Rondom klonk het bruisen van de stad, donker en vijandig, als een zware branding, en toen hij zich eindelijk bewoog, en zooals ieder mensch in nood omhoog keek, zag hij, dat de lucht zoo blauw was, als hij alleen maar in dat wonderlijk weemoedige oogenblik zijn kan, wanneer het al niet meer dag en toch ook nog niet schemering is, wanneer ondanks alle lawaai stilte komt, een wijde, heldere stilte, die zich welft over de rustelooze stad, over de Donau en over de bosschen en bergen, die ergens daar buiten zijn moeten.
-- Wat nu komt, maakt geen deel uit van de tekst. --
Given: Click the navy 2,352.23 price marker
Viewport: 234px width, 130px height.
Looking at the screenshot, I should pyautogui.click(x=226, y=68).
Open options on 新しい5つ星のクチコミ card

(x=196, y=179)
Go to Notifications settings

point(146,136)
Maar al gauw werd de stem van de stad weer hard en dreigend, en een duistere moeheid beving menschen en dingen, terwijl het donker viel. Eén voor één verlieten de anderen het plantsoen. Hij kon hun handen en gezichten zien, als zij langs hem gingen, en hij hoorde hoe hun stappen zich knersend over het pad verwijderden.

Het werd nacht onder de boomen. Het jagende leven van de stad werd koortsachtig en onwezenlijk. Een paar vroege sterren glommen al boven hem tusschen de donkere blaren.

Toen doofden de laatste gevoelens en gedachten in hem uit. Hij stond moeizaam op en schuifelde met langzame, kleine stappen naar huis, door de luide stad, vol lichten en stemmen.

 

Een paar dagen later werd zijn lijk uit het Donaukanaal opgehaald. Het biljet van 50 schilling, dat zijn wrakke machinerie vernield had, zat nog in zijn zak.